Shares in Greatland Resources Ltd (ASX: GGP) were virtually unmoved on Wednesday morning after the company said it had built its cash pile to $948 million on a strong quarter of gold production.
Greatland also said its full-year production was likely to come in near the upper end of guidance of 260,000-310,000 ounces of gold.
The company said in a statement to the ASX that it had produced 86,273 ounces of gold during the December quarter, up 6.7% on the previous quarter, at an all-in sustaining cost of $2196 per ounce.
The company also produced 3528 tonnes of copper during the quarter.
Strong cash build
Cash flow from operations came in at $406 million, and the company had a closing cash balance of $948 million at December 30, up from $750 million at the end of the September quarter.
Greatland Managing Director Shaun Day said it was a solid result.
We are pleased to have delivered another strong operational performance in the December quarter, with gold production of 86,273 ounces at an AISC of $2,196 per ounce. Key drivers included continued growth in open pit ore mined (a 32% increase in volume of mill feed mined) and maintained high gold recovery of 88.4%, continuing the strong trend from last quarter. "Based on the first half performance, we currently expect full-year production to trend towards the upper end of the guidance range of 260,000 – 310,000 ounces, and full-year AISC towards the lower end of the guidance range of $2,400 – $2,800 per ounce.

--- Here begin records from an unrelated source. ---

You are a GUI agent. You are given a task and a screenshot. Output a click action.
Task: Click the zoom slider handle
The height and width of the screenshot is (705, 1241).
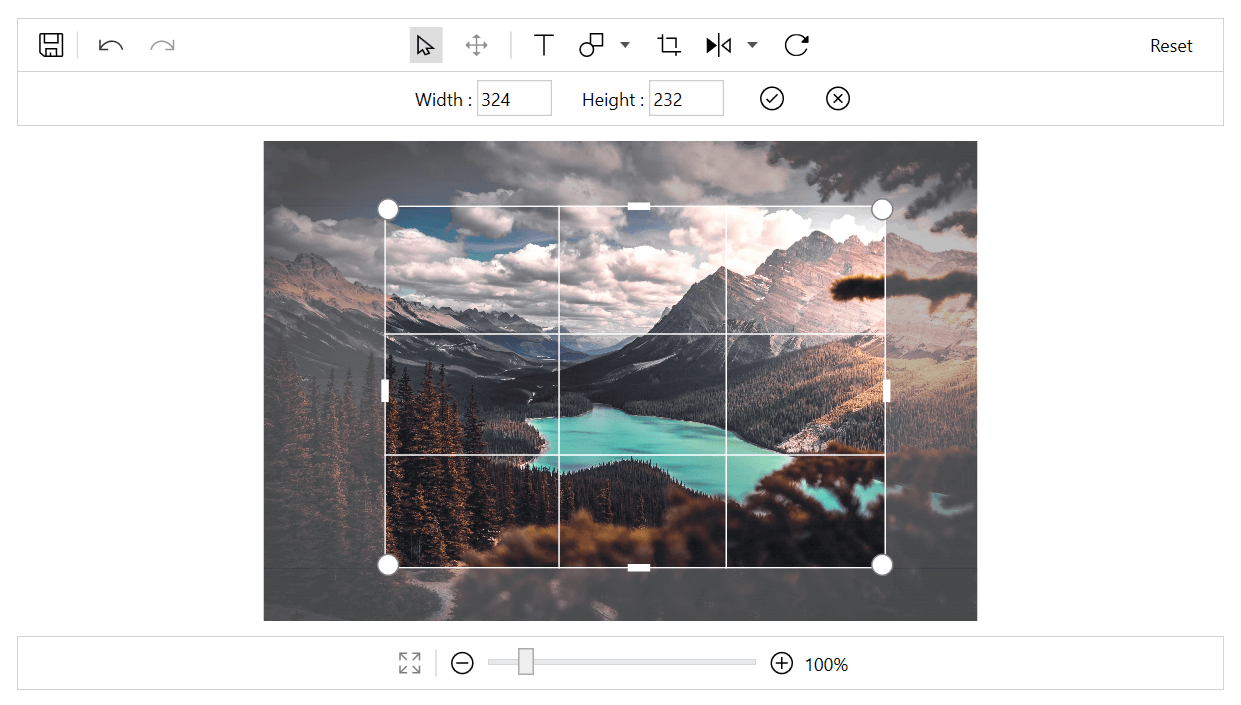526,662
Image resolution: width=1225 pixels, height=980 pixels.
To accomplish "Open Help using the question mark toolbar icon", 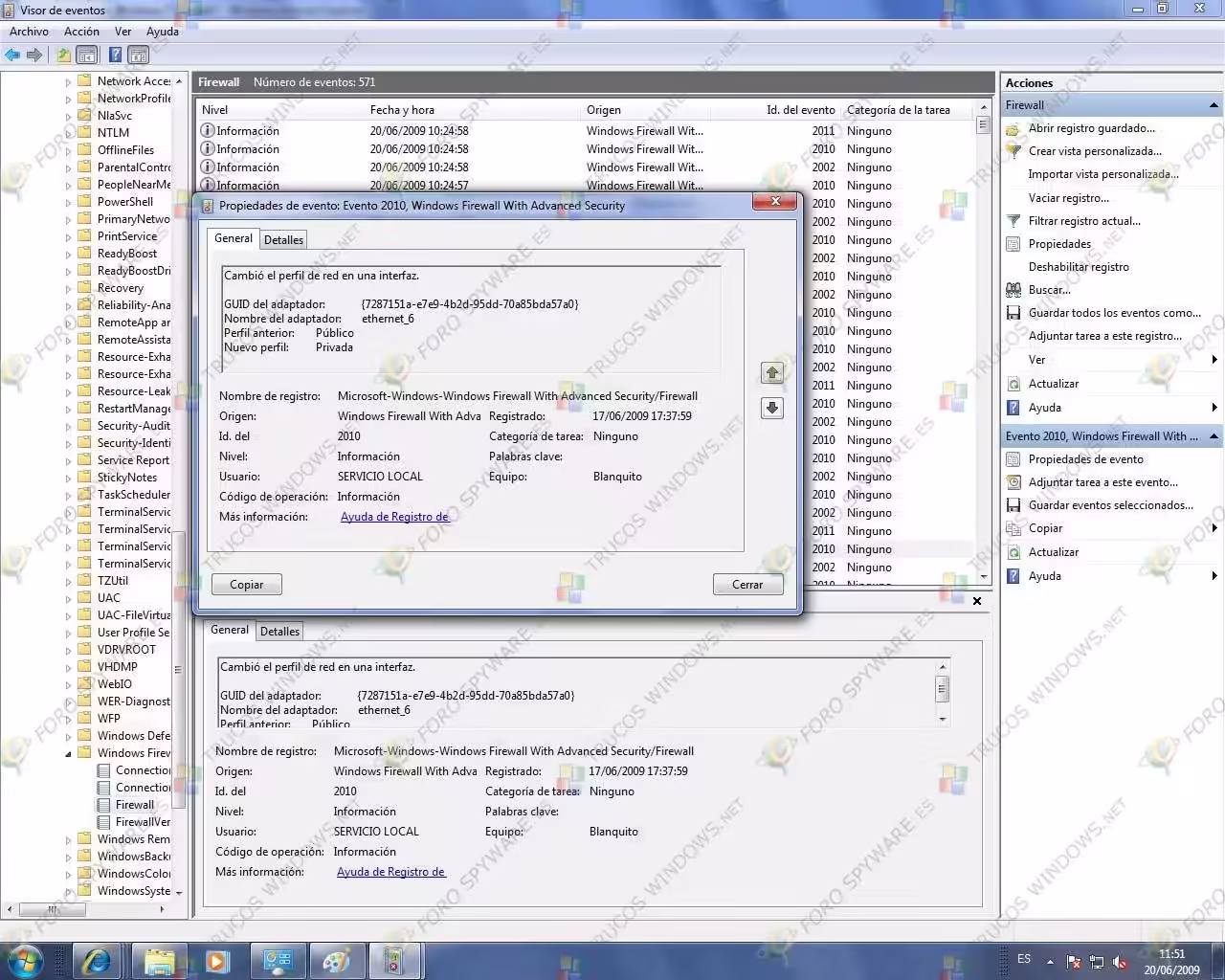I will (x=115, y=55).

Mr Day said the company had "full upside" to the gold price rise during the quarter, and the company "achieved an average realised price of over $6,300 per ounce".
He added that the company had now been operating the Telfer mine in Western Australia for 12 months, during which "we produced over 335,000 ounces of gold and 14,000 tonnes of copper, generated ~$1.3 billion cash flow from operations, and built our net cash by ~$800 million''.
Mr Day said regarding the company's other major asset, the Havieron project:
An important milestone was achieved during the quarter with the completion and release of the results of the Havieron Feasibility Study which confirmed the pathway to a world-class, long-life, lowest quartile cost Australian gold-copper mine, leveraging existing Telfer infrastructure. Havieron's development is expected to be fully funded from cash together with a $500 million binding debt commitment with Tier-1 banks.
Greatland shares were 0.3% lower on Wednesday morning at $13.93.